Irak’a Özgürlük Harekatı sırasında, gelişmiş iletişim olanakları vasıtasıyla kazanılan başarının bir benzerini de tarihte çok fazla geriye gitmeye gerek duymaksızın; Suriye Arap Cumhuriyeti ve Irak Cumhuriyeti’ndeki DAEŞ varlığına karşı, Amerika Birleşik Devletlerince kurulan CJTF-OIR (Combined Joint Task Force - Operation Inherent Resolve/ Müşterek Görev Gücü- Doğal Çözüm Operasyonu)’un faaliyetlerinde görmek mümkün. Bu operasyonların büyük kısmında, sahada ciddi bir kara gücü bulunmuyor ve özel kuvvetler operatörleri asli kara gücünü oluşturuyor. Bu güçler de milis unsurlarca destekleniyor. Ancak havadan erken ikaz ve komuta kontrol uçakları, havada yakıt ikmal uçakları, insansız hava araçları, Joint STARS (Joint Surveillance Target Attack Radar System/ Müşterek Keşif Hedef Taarruz Radar Sistemi) uçakları, muhripler, uçak gemileri, hem deniz hem de kara konuşlu olarak muharip jet uçakları ve silahlı helikopterlerin katılımı sayesinde, sahada bilfiil bulunan personel sayısının azlığı bir problem teşkil etmiyor. Hatta ve hatta, Batılı ülkelerin kamuoylarında kayıplar dolayısıyla oluşabilecek baskının önüne geçilmesine olanak tanınıyor. Alan doyurma ve bölge kontrolü ise eğitilen asimetrik unsurlar eliyle gerçekleştiriliyor. Bu yönüyle söz konusu operasyonun, Batı ekolü askeri teşkilatlar içerisinde genel geçer şekilde kabul gören “hareket kabiliyeti ve ateş gücü yüksek ancak sayıca düşük birliklerle yürütülecek, kayıp riski minimuma indirilmiş operasyon” tarzının tezahürü olduğu söylenebilir.

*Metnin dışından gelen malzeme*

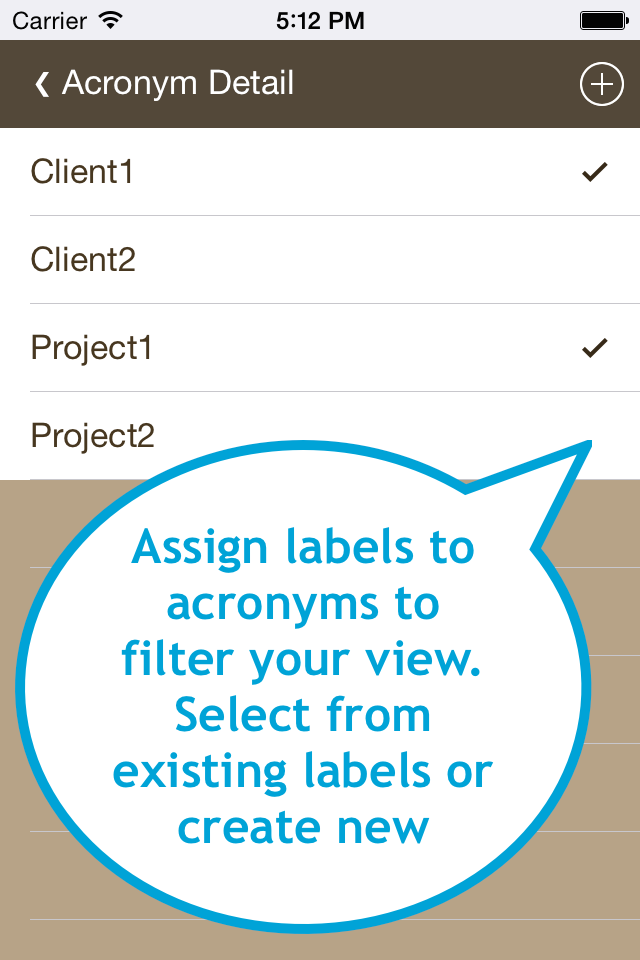
Task: Uncheck the checkmark beside Project1
Action: (x=595, y=348)
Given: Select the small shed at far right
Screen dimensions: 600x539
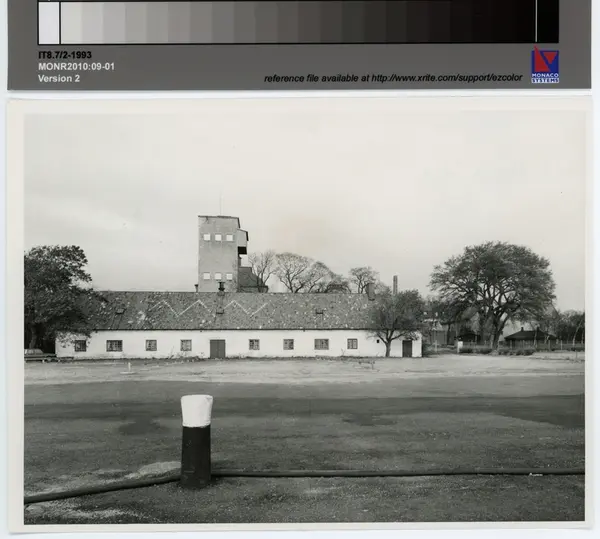Looking at the screenshot, I should pyautogui.click(x=528, y=338).
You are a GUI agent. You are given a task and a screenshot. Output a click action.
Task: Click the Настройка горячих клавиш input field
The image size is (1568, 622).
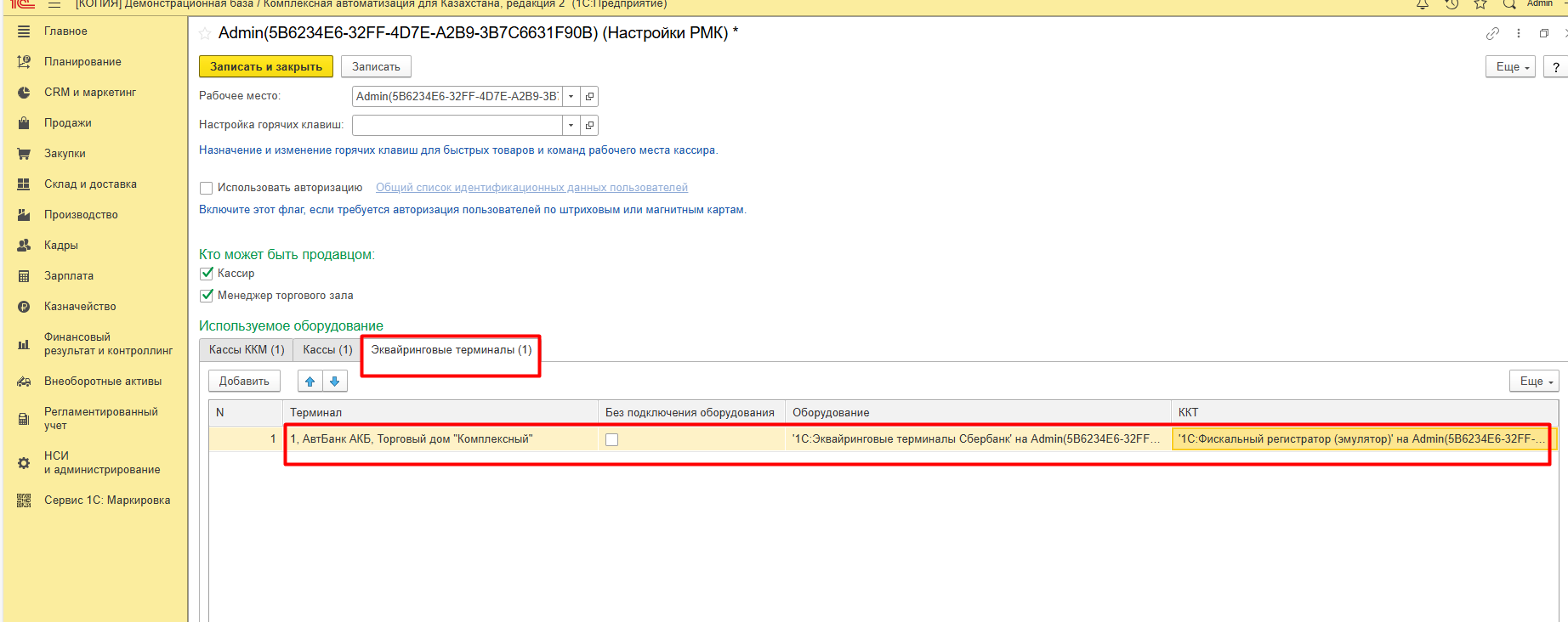[457, 126]
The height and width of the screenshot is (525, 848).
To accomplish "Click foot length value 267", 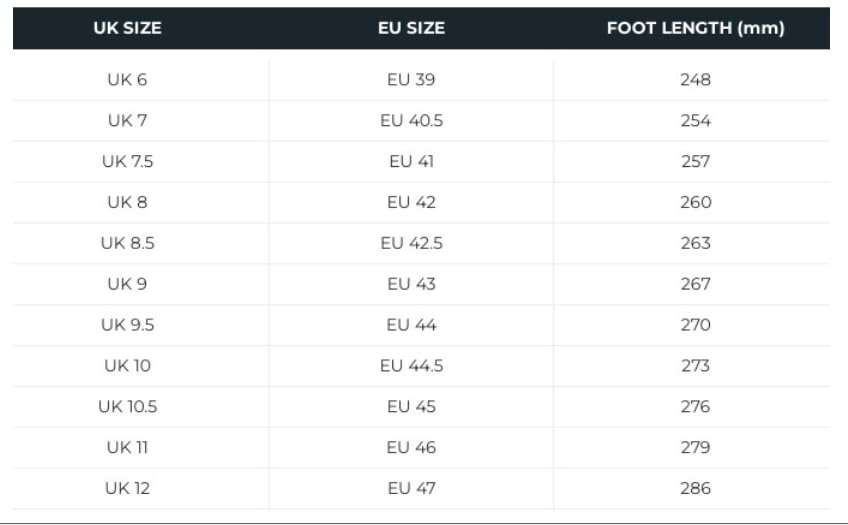I will (695, 284).
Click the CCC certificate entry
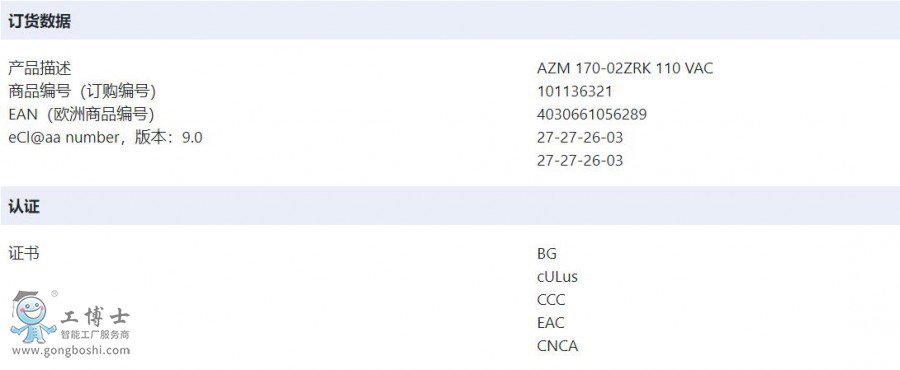900x370 pixels. 551,300
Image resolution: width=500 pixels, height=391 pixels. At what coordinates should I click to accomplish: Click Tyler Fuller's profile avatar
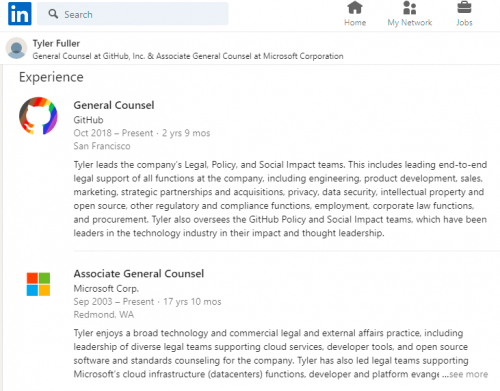(x=16, y=48)
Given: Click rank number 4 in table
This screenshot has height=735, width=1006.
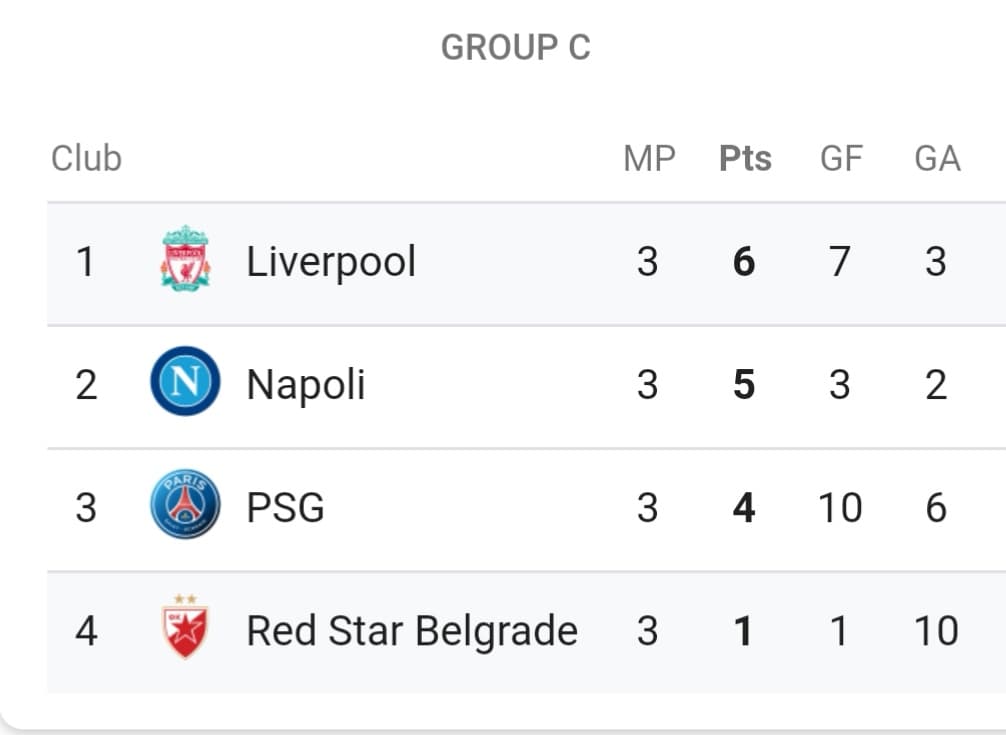Looking at the screenshot, I should click(86, 631).
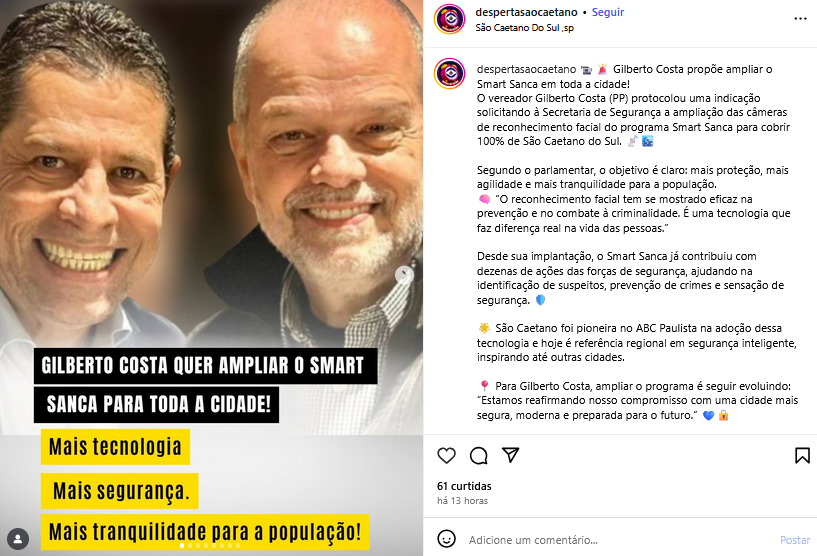Select the last carousel indicator dot
This screenshot has height=556, width=817.
click(x=238, y=546)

Havadaki muharip uçaklardan, yerdeki topçu sistemlerine kadar, askeri yapılanmanın her zerresine nufüz eden bu paradigma, saniyede onlarca cigabayt bilgi işleme kapasitesine sahip, 400 km’den 37.000 km’ye kadar yükseklikte bulunan uzay sistemleriyle de destekleniyor.
İlk alım ve idame maliyetleri oldukça yüksek olan alt bileşenlerin temini ile kullanımını gerekli kılan ağ merkezli muharebe yaklaşımı, NATO üyesi bir ülke olan Türkiye için de zorunluluk olarak görülüyor. Sadece ağ merkezli muharebe konseptini benimsemenin ötesine geçen Türkiye, bu alanda ciddi yatırımlar yaparak, alt bileşenlerin millileştirilebilmesi amacıyla da projeler yürütüyor.